The innovation of the operation comes from the structuring of a pilot financial instrument aimed at accelerating decarbonization activities in Chile, by monetizing the actual displacement of greenhouse gas emissions avoided by the early closure of coal-fired power plants and replaced by clean technology projects.
The financial package consists of a senior IDB Invest loan of USD 74 million, USD 15 million of mixed funding from the Clean Technology Fund (CTF) and USD 36 million from the Chinese Co-Financing Fund in Latin America and the Caribbean (China Fund). The financing structure sets a minimum price for emissions that is offset by a lower financing cost in the loan tranche granted by the CTF. A methodology tailored to the project has been developed for the accounting of displaced GHG emissions. It is expected to serve as a model and be replicable in other projects in Chile and Latin America and the Caribbean, with the aim of accelerating the energy decarbonization of the region.

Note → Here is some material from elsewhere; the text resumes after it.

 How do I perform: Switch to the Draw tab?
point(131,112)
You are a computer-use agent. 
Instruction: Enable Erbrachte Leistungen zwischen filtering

The agreement to develop this instrument was announced during the United Nations Climate Change Conference (COP25) in 2019, and will potentially contribute to Sustainable Development Goals 7 and 13. IDB Invest, through its Invest in Reverse strategy, joins forces with various private sector actors, innovating financially to help countries in the region meet their goals in the Paris Agreement, such as Chile’s decarbonization plan, which provides for the gradual closure of its 28 thermoelectric plants between 2019 and 2040. These plants, which will be replaced by those using renewable energy, accounted for 35 per cent of the country’s electricity production by 2020. Eight of them will be withdrawn in the first five years of the plan, which will reduce emissions by 20 per cent.